In a recent research study, I found that many employers are biased against job applicants who have temporarily stayed at home with their children, even preferring laid-off applicants who have been out of work for the same amount of time.

In the study, I sent fictitious résumés in response to real job openings. Résumés represented three types of job applicants: currently employed applicants with no employment gaps, unemployed applicants and stay-at-home parent applicants. Male or female names made the applicants appear to be either men or women. The application materials implied that all fictitious applicants were parents and all applicants had the same level of experience, number of jobs and skills. Those who had employment gaps had been out of the workforce for 18 months.

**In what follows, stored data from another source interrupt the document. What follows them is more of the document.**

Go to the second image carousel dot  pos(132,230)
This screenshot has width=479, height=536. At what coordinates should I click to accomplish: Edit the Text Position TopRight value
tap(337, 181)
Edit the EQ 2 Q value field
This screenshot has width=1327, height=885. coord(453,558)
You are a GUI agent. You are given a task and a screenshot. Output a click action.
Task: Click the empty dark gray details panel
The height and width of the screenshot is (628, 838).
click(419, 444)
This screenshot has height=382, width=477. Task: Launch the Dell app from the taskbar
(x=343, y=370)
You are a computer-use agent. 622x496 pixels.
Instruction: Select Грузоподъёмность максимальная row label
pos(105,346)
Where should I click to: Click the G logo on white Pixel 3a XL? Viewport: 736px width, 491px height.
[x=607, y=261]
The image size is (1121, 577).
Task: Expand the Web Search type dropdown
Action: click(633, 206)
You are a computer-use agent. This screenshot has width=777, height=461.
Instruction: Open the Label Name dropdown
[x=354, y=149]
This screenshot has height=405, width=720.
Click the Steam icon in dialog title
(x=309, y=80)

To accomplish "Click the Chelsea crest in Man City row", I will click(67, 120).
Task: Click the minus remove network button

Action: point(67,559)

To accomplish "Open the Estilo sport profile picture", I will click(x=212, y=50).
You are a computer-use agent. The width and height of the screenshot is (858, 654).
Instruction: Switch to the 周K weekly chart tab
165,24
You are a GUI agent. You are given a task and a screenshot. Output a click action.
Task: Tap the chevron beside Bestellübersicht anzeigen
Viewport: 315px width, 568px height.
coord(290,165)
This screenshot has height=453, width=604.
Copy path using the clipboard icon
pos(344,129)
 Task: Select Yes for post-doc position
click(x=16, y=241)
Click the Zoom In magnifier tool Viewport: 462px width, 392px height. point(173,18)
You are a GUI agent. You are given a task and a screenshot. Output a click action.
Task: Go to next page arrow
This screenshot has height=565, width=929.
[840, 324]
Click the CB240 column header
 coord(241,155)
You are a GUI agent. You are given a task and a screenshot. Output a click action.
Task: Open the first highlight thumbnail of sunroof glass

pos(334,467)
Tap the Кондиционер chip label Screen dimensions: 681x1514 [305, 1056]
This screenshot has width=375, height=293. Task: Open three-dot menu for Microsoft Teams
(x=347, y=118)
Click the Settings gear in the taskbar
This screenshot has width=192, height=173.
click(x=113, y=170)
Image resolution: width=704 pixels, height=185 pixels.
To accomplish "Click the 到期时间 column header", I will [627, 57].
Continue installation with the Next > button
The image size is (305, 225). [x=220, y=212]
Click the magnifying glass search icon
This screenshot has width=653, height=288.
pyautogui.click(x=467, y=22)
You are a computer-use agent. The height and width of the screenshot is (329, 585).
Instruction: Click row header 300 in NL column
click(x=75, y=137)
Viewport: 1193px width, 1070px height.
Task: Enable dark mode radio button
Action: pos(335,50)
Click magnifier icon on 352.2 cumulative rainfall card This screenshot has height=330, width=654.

In the span of several months from 2015 to 2016, I sent a total of 3,374 résumés to job listings in 50 U.S. cities for accountants, financial analysts, software engineers, HR managers and marketing directors. I then tracked which applicants received requests for interviews or for more information.

Put simply, stay-at-home parents were about half as likely to get a callback as unemployed parents and only one-third as likely as employed parents.

Why are employers less likely to want to interview stay-at-home parents? I examined attitudes about these types of job applicants by asking survey respondents to read two fictitious rsums and to evaluate the job applicants based on how capable, committed, reliable and deserving of a job they believed the applicants to be. I found that people viewed both unemployed applicants and stay-at-home applicants as less capable than continuously employed applicants, perhaps thinking their skills had become rustier while they were not working.

Respondents viewed stay-at-home parents as less reliable, less deserving of a job, and — the biggest penalty — less committed to work, compared with unemployed applicants. Inflexible workplaces and demanding work cultures can contribute to parents leaving work in the first place. My study shows that these same norms are invoked when employers evaluate stay-at-home parents as job applicants. Until we reevaluate the norms and expectations applied to employees, it is likely that parents who choose to stay home will continue to face limits to their careers.

Kate Weisshaar is an assistant professor at the University of North Carolina, Chapel Hill.